## DATA FOR REVIEW

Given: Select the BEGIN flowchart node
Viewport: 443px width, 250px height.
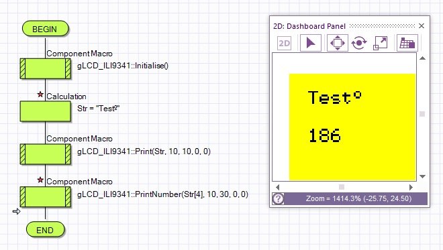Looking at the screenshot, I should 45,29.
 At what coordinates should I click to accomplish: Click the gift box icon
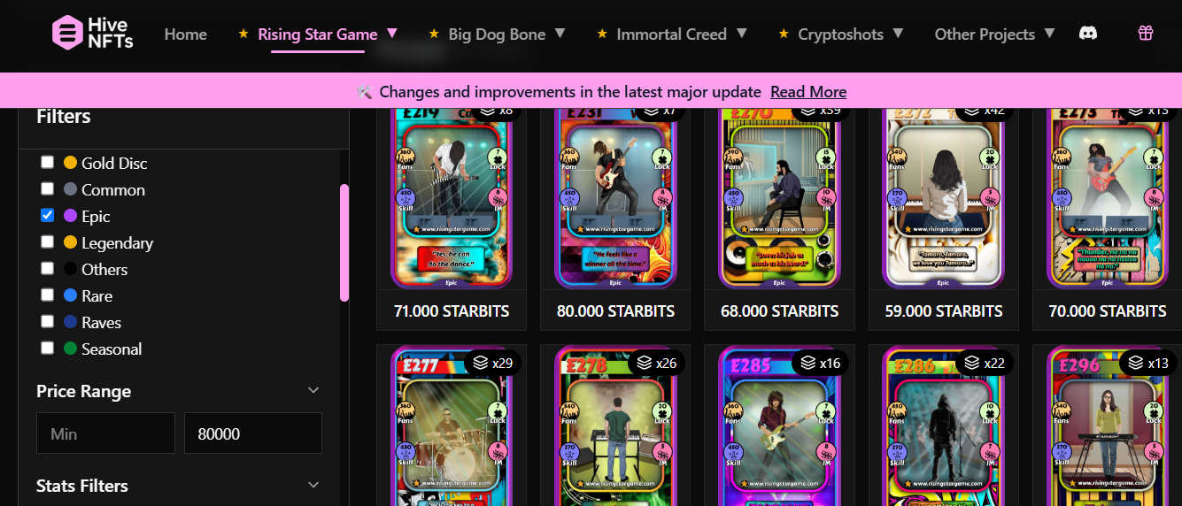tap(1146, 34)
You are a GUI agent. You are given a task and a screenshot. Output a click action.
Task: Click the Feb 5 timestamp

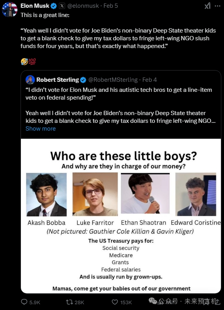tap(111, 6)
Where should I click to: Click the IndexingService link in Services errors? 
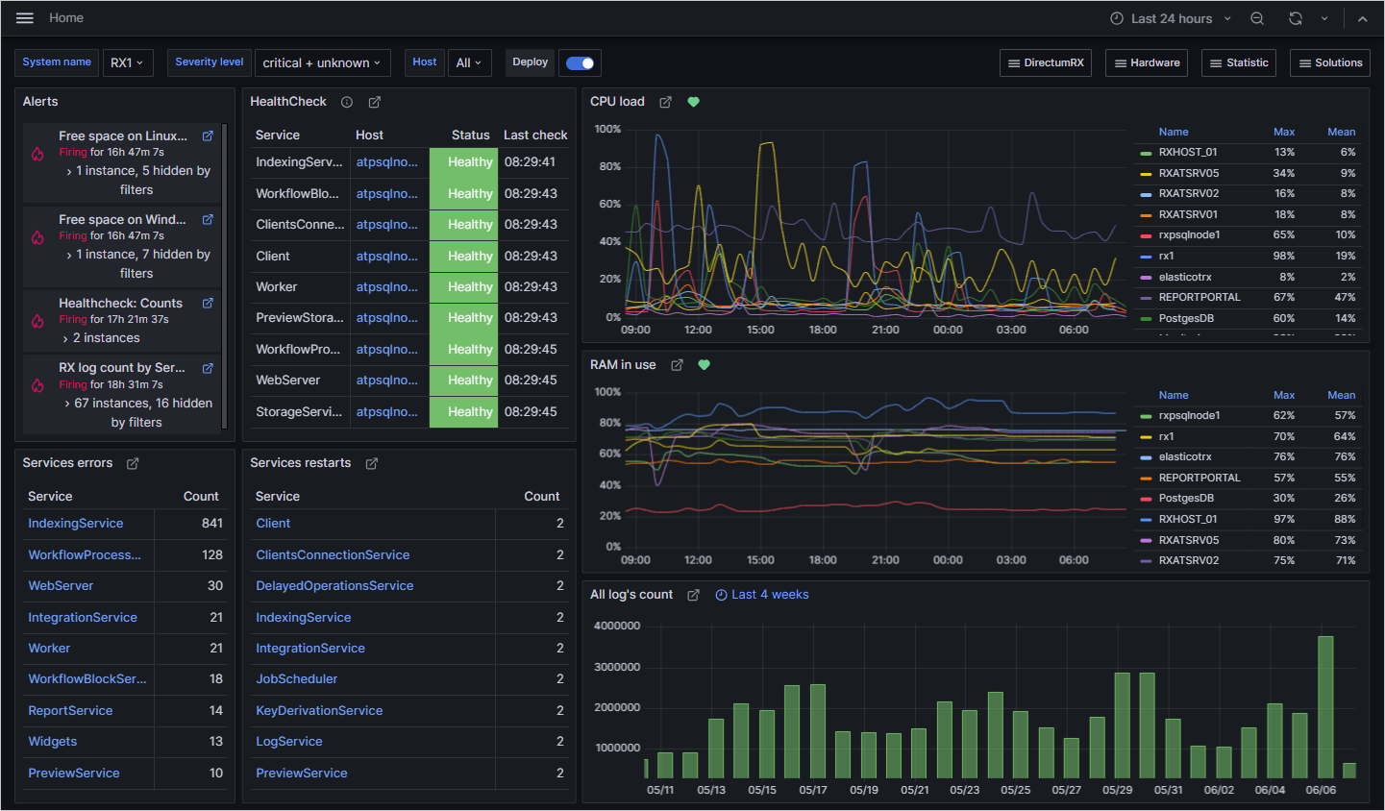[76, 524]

--

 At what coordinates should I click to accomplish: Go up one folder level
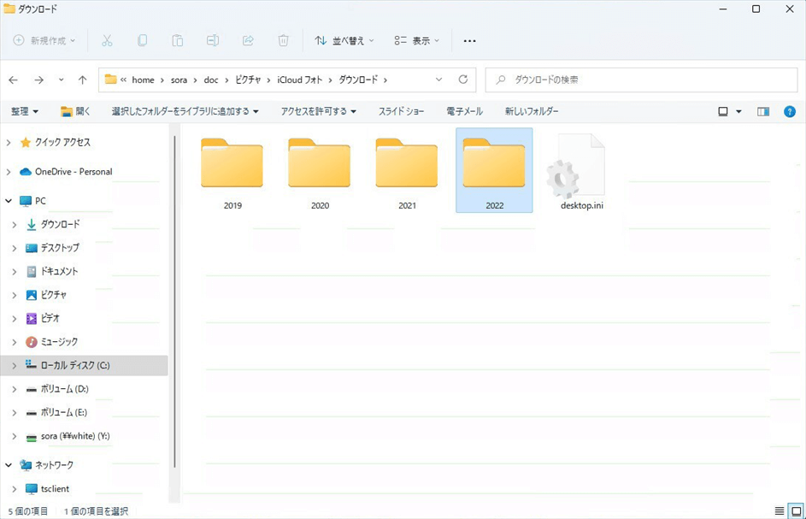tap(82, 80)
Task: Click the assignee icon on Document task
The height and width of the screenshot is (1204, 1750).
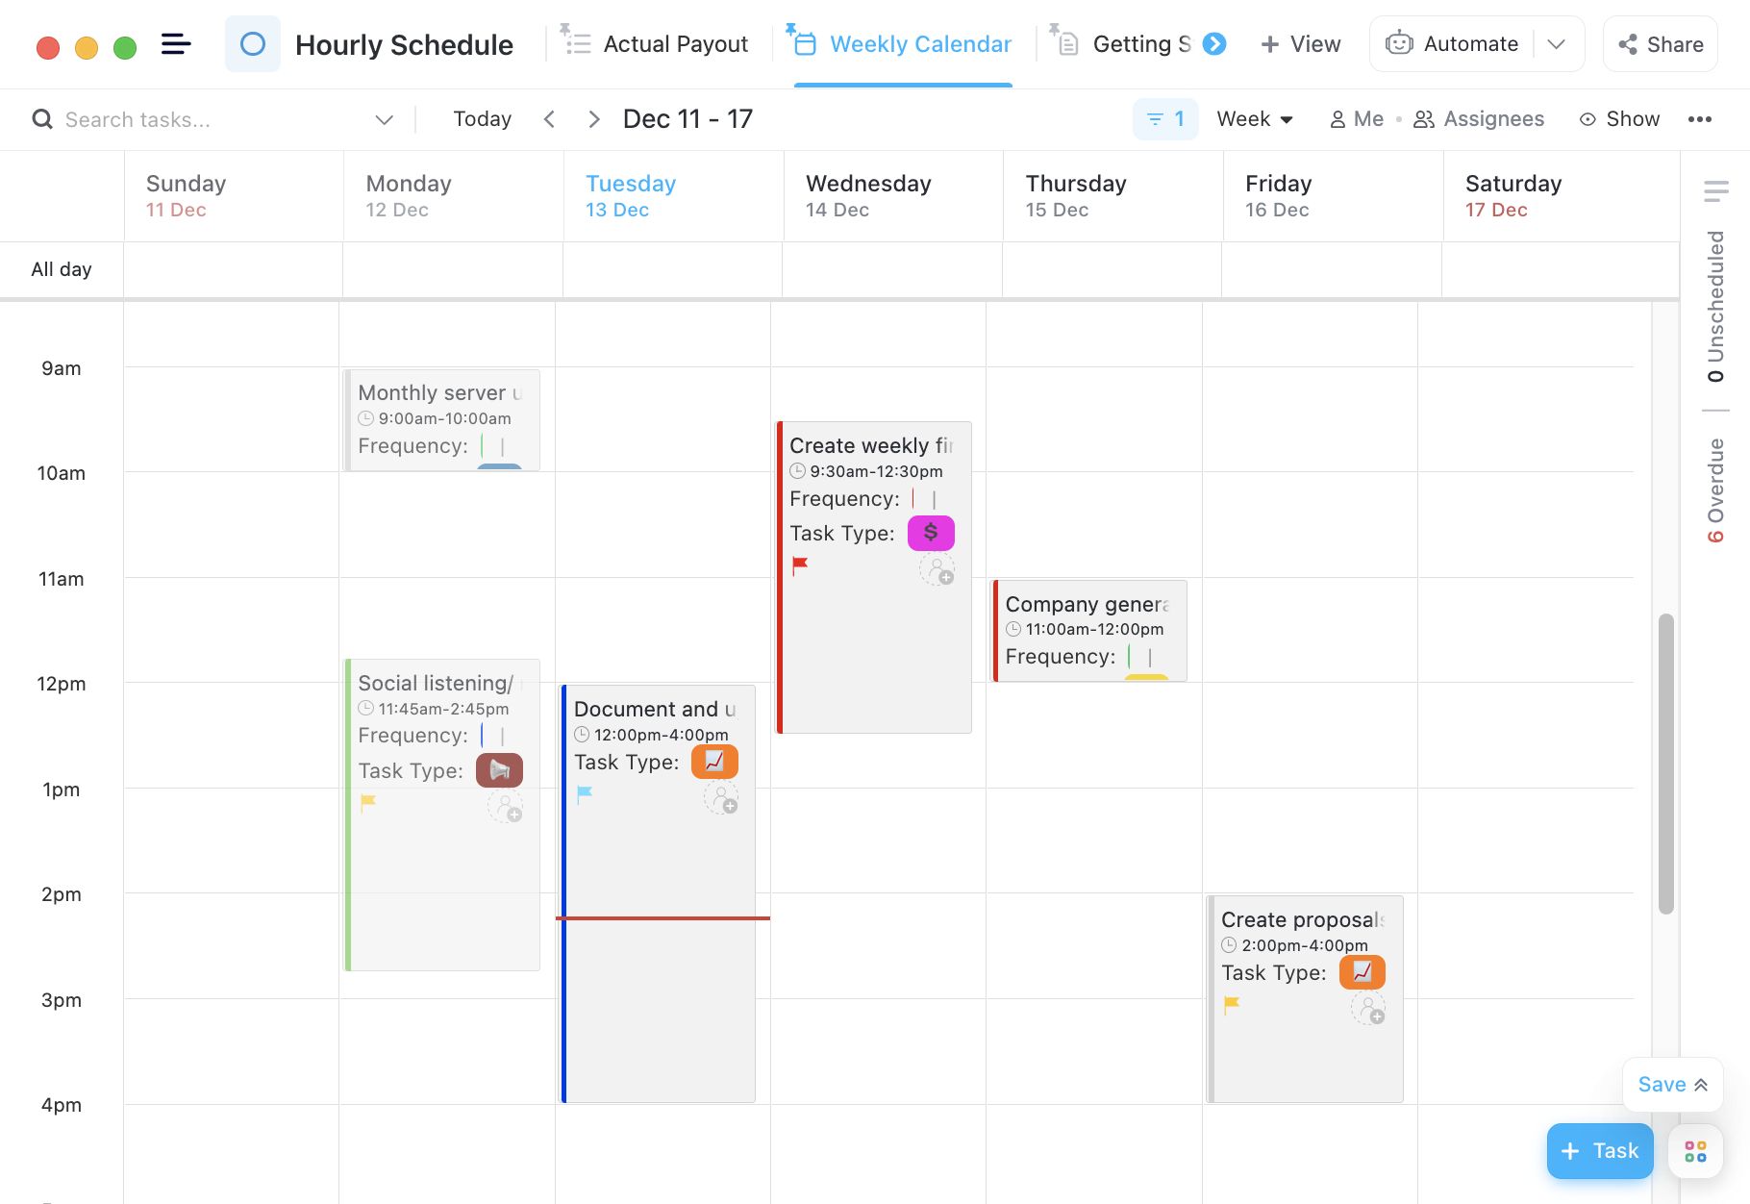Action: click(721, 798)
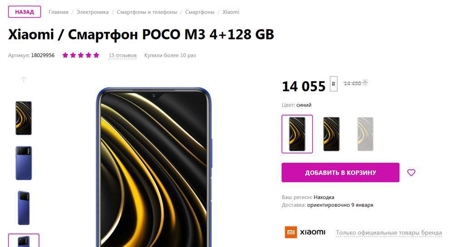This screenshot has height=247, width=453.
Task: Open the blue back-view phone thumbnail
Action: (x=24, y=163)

==

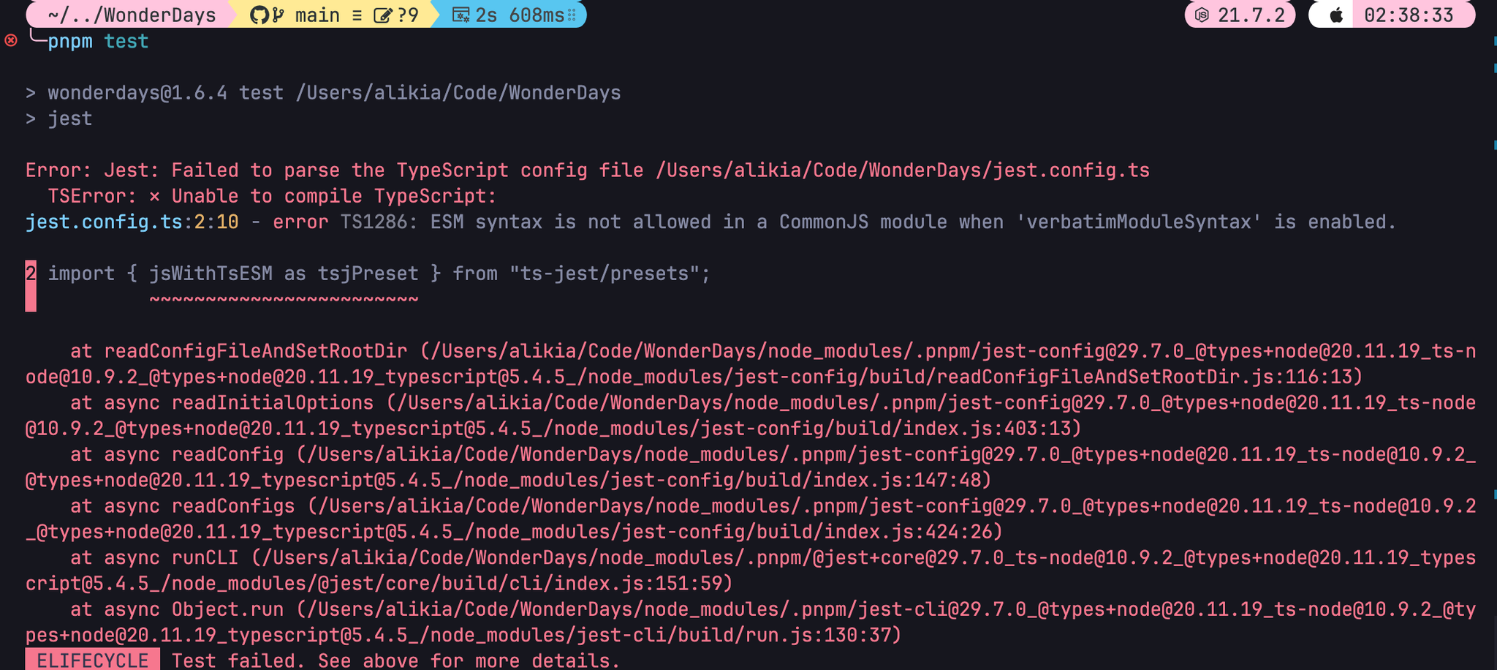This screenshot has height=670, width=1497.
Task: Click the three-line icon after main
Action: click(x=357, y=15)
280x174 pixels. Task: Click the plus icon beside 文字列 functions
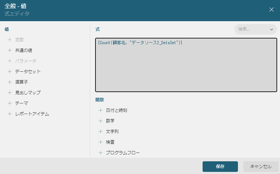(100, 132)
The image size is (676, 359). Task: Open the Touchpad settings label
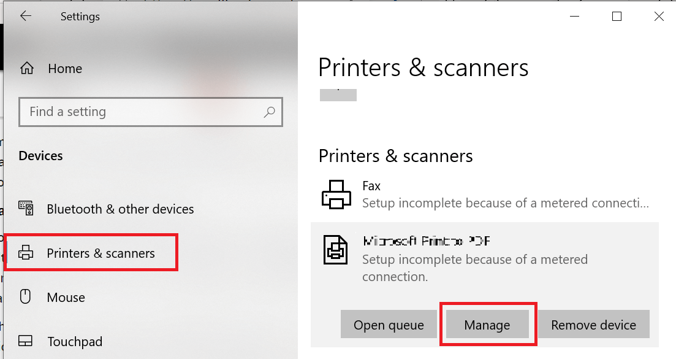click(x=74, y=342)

## EXERCISE REQUIREMENTS
Everything above from the line that has "Given: Select the BEGIN flowchart node" down to the line that has "You are a GUI" should be output exactly, with both of those lines included. Leave the pictures behind.

## RESULT OF THE TASK
Given: Select the BEGIN flowchart node
Viewport: 443px width, 250px height.
Looking at the screenshot, I should 45,29.
 At what coordinates should I click to accomplish: Click the gift box icon
tap(1146, 34)
You are a GUI agent. You are given a task and a screenshot. Output a click action.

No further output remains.